I also thought the pub quiz at gone midnight to be very suspicious and would have asked him about that at the time.

wannaBe · 18/01/2008 11:32

This is difficult. It is entirely possible to have platonic friends of the opposite sex without that ever leading to anything more. I also don?t think that getting angry is necessarily a sign of guilt, I have a few male friends, none of whom I would ever even consider having an inappropriate relationship with, and although I don?t text any of them at midnight, if dh suddenly told me he wanted me to end any of these friendships I think I would be angry, and hurt, because the implication would be that dh doesn?t trust me, even though I?m not doing anything wrong, iyswim?

But by the same token there are many things that can impact on a relationship, there have been numerous posts on here from posters who are unhappy with the fact their dh?s spend all weekend playing football/every night in the pub/stay up into the early hours playing videogames, and I imagine there are probably some dh?s out there who object to the amount of time their wives spend on mn. The issue here is that your dh appears to be spending time that should be spent with you, doing something else, and this is causing obvious resentment.

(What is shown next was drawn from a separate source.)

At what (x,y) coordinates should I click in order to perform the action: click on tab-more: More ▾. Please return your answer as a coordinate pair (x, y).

I would actually be careful In tackling this. If you go in all guns blazing and demanding that he end the friendship, he may go to her more because he doesn?t like to be dictated to. So I would tackle it with actions rather than words, cook him a nice meal, arrange a babysitter and arrange to go out for dinner, plan family days out with you both and the kids, buy something sexy and remind him in that way of what he has at home. Re-invent your relationship, but do it without forcing him to sacrifice this ?friendship?. If you let him see what he has at home, he may be less inclined to find flattery elsewhere, and the more time he is spending with you and the kids, the less time he will have to spend with this other woman. Then once you know that he is with you, maybe arrange to go out for dinner and suttly discuss how you felt that he was slipping away from you, spending more time with other people, and how much you have missed the time with him.

For the record, I don?t think the time he is spending talking to this woman is appropriate, but then I don?t even have female friends that I would call at midnight, so that in itself is odd IMO. But I don?t necessarily think that banning the friendship is the answer, because it?s a bit like kids, if you forbid something it becomes more attractive.

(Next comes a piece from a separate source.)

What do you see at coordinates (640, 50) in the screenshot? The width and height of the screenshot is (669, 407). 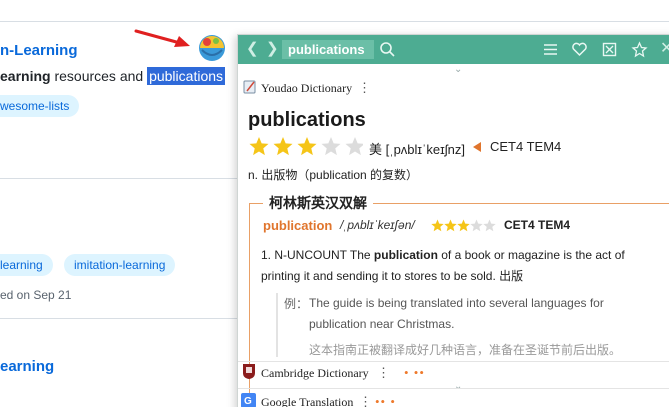 I see `pin-icon` at bounding box center [640, 50].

doggiesayswoof · 18/01/2008 11:33

No I wouldn't invite her to the house either. It's another way for her to be close to him.

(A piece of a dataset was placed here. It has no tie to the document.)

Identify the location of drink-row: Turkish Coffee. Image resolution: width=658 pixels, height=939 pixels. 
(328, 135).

I think one of two things is going on here

  1. OP's dh has feelings for the friend and is basically already having an "emotional affair"

  2. he is sleepwalking through this, is not being honest with himself, and should be taking more care of his marriage - and his wife!

naivemum I would raise this with him again and say that you DO want him to end the friendship. Of course he can be friendly towards her at work etc, but a boundary has been crossed and it's a bit scary that he can't see it.

SmartArse · 18/01/2008 11:35

God no, I wouldn't invite her either. Apart from anything else, that just sounds like unnecessary stres.

(Although I have had my male colleague round to dinner, but that was before I decided it could get too heated!)

Postingatlast - nice to see it from a man's point of view. And I'd agree that he's probably not doing anything damaging yet, but his defensive behaviour would imply that it could go that far, I'd say.

wannaBe · 18/01/2008 11:36

sorry x posts with about 10 other people... god no don't invite her for dinner. If she thinks you're insecure, then inviting her round will just confirm that for her.

postingatlast · 18/01/2008 11:36

great post WannaBe

Layla17 · 18/01/2008 11:36

My OH told me he was fed up of the girl from work texting him every night and he asked her to stop. That is when I started checking his phone. He worked with her all day and he would phone her a few minutes before he arrived home every night - I assume that was to tell her that he was nearly home and to stop textin/phoning. He lied and lied and now he says he has fallen for her and cannot get her out of his head as they have become so close.
Get rid of her now before it develops into more than a friendship. I so wish I had. It is ultimatum time. Make yourself appealing to him by not being clingy and just tell him that he has to stop all contact and. My oh and I are clinging on to our relationship but I feel a bit like Princess Di with a 3rd person in the marriage. i do not know if he is still in touch with her because he is no longer stupid enough to leave his phone lying about.